Basically, this opening says “here’s two guys who are from different places who sure do have a lot of fun in Chicago, but they probably never get laid”. But all I can think about is that we just saw six potential episode premises that probably won’t happen this season. Just imagine–Balki gets a job chauffeuring a horse-drawn carriage because he wants to wear a top hat, but he keeps saving the horseapples so he can celebrate a Myposian holiday. Larry keeps standing up at the baseball game to verbally trash the umpire until Jerseyman beats him up (Jerseyman 3: Assault & Batter’s Box). Or just a whole episode of Balki and Larry running through the park (it’d be better than that Christmas episode, let me tell you).

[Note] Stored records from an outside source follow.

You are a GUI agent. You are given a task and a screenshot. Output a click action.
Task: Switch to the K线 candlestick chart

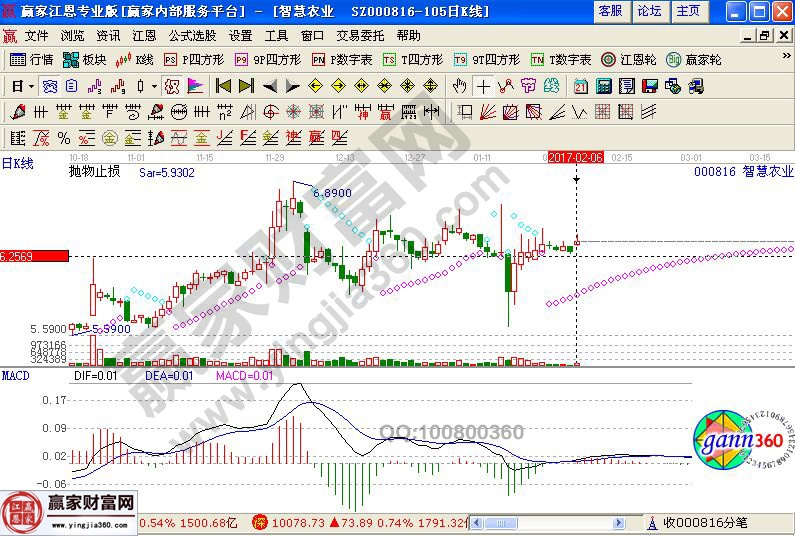tap(136, 59)
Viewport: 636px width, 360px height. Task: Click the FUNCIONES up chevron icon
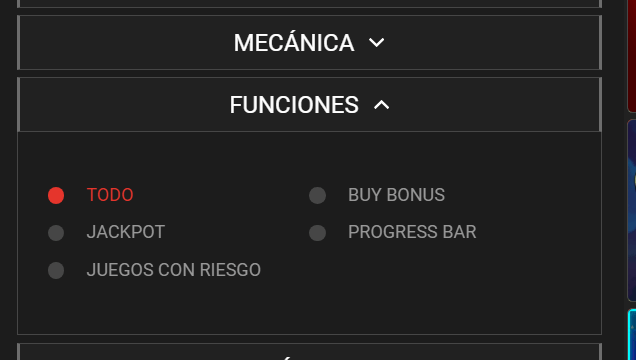point(381,105)
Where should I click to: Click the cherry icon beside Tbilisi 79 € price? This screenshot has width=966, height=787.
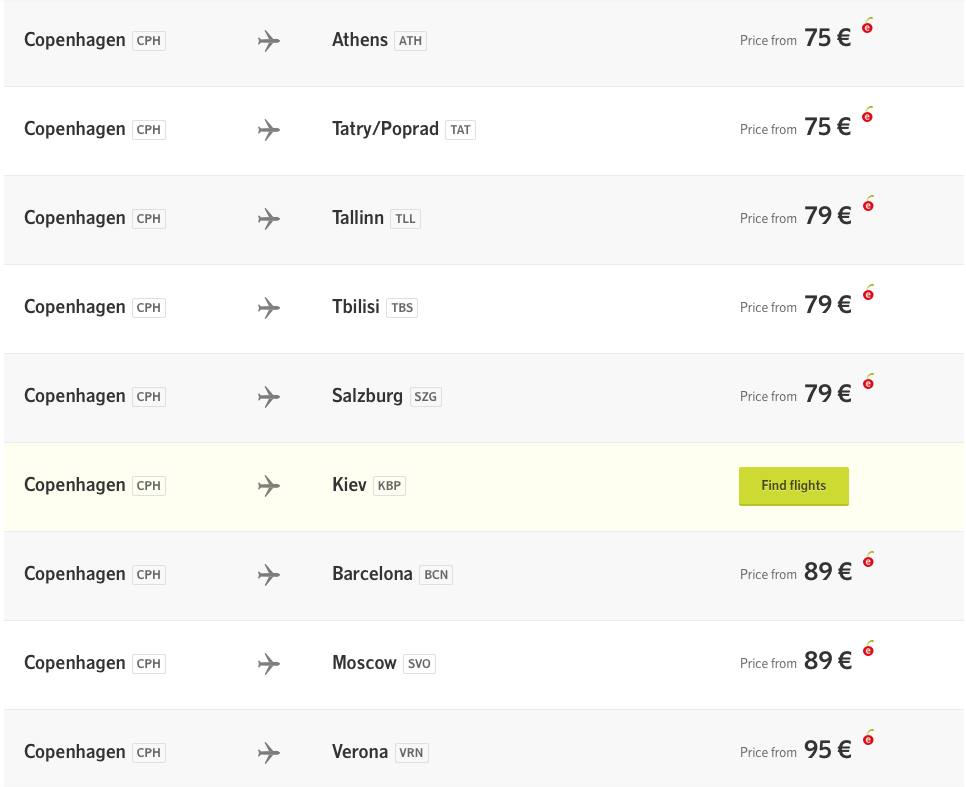click(x=867, y=294)
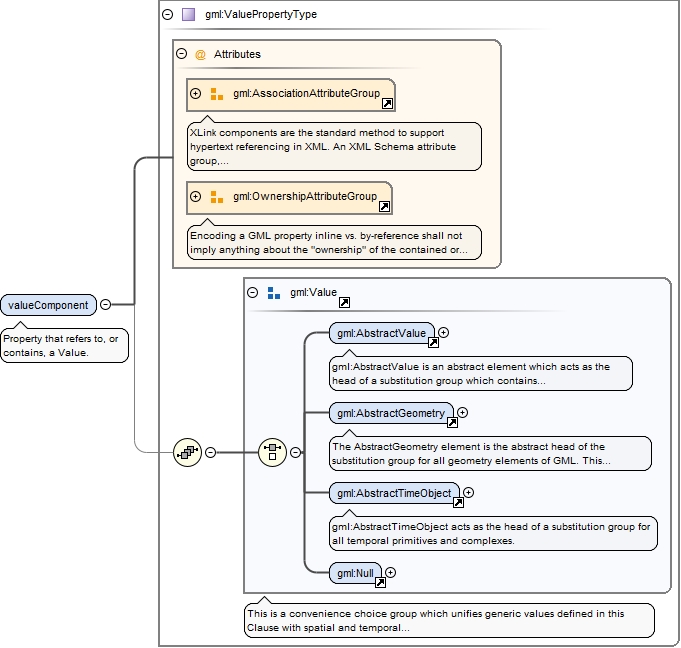Click the sequence compositor icon
681x648 pixels.
(186, 452)
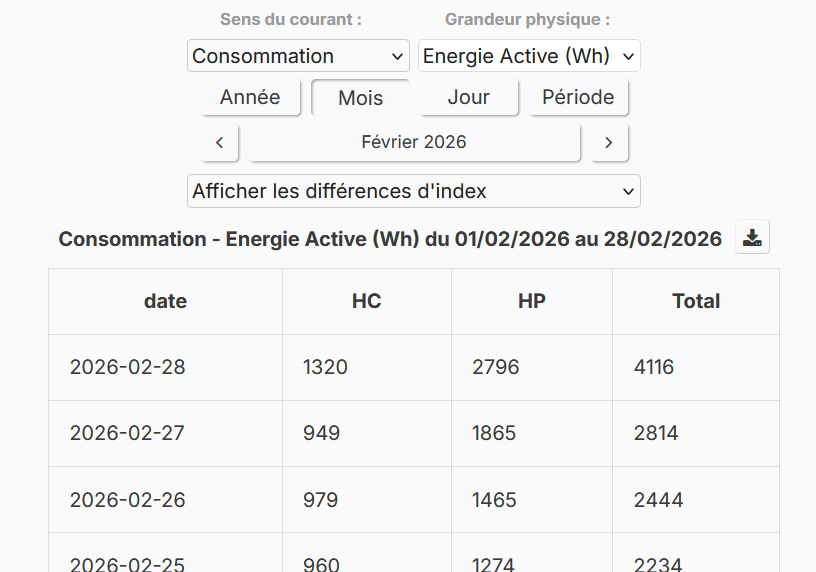Screen dimensions: 816x572
Task: Select the Mois view
Action: (x=360, y=98)
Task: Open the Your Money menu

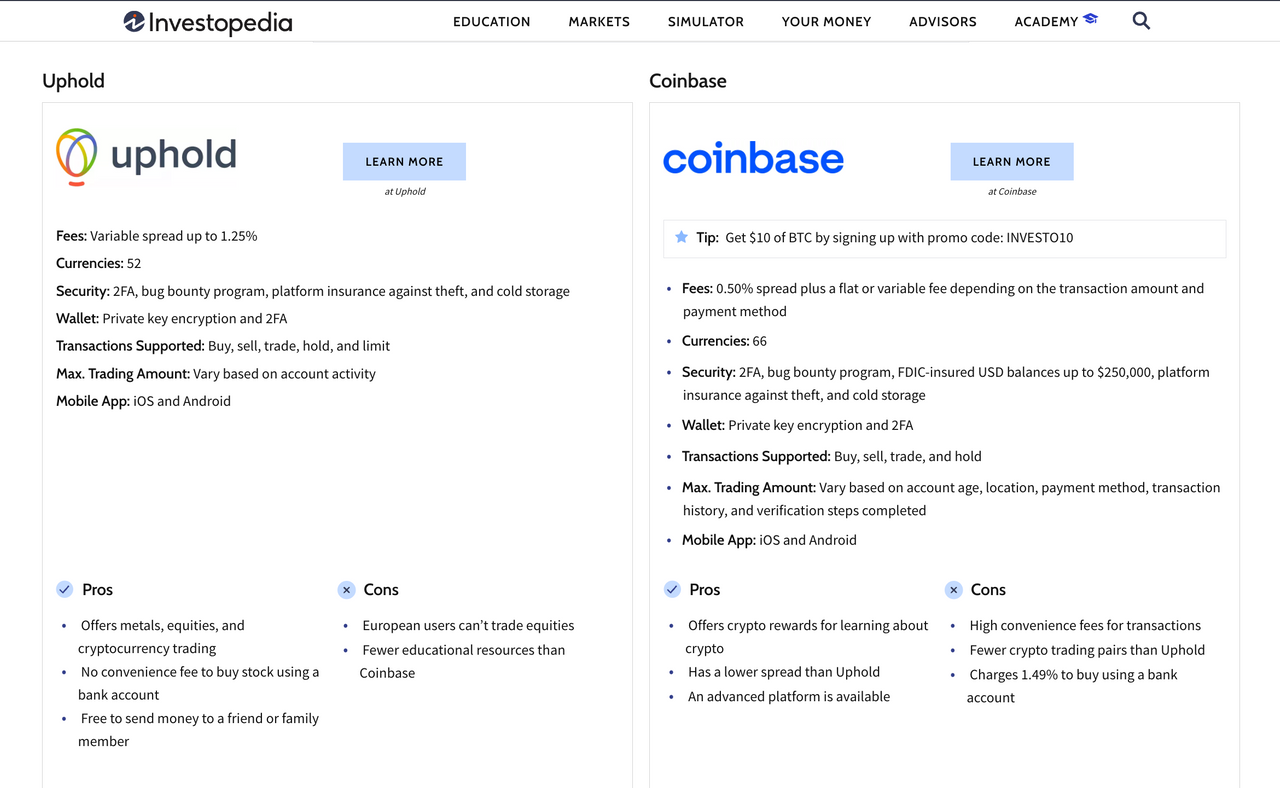Action: 826,21
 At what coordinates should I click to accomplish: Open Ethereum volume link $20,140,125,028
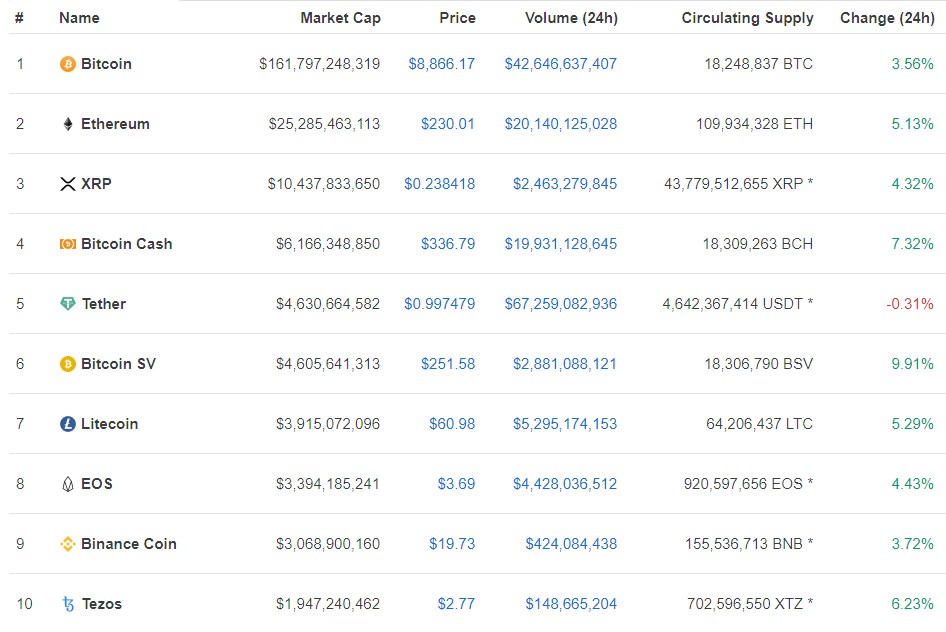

What can I say, folks. They got renewed. Not a damn thing’s going to stop them now. God help us all.
Join me next week for another Perfect Strangers review!
*It’s called “accessbility”, you assholes. Get with the 21st Century!
**7-second delay for West Coast viewers
3 thoughts on “How I Spent My Summer Vacation: 1987”
The Chronicle period is what I remember most, so more of the upcoming episodes should be familiar to me.
Me too. I remember this opening better as well. Though to be fair, I don’t recall seeing much of these in syndication, and I was young enough to not have formed memories of a lot of these earlier episodes.
Also, I noticed that everyone who was not feeling like they were “made in the shade” went out and wisely worked during their time off. I guess Wilson, Pinchot and Linn-Baker figured they didn’t have to, but nobody else tossed their eggs all in one basket. Frankly, acting feels like the sort of job where you never know how long it’s going to last, and taking on other jobs in the meantime seems like the smarter choice.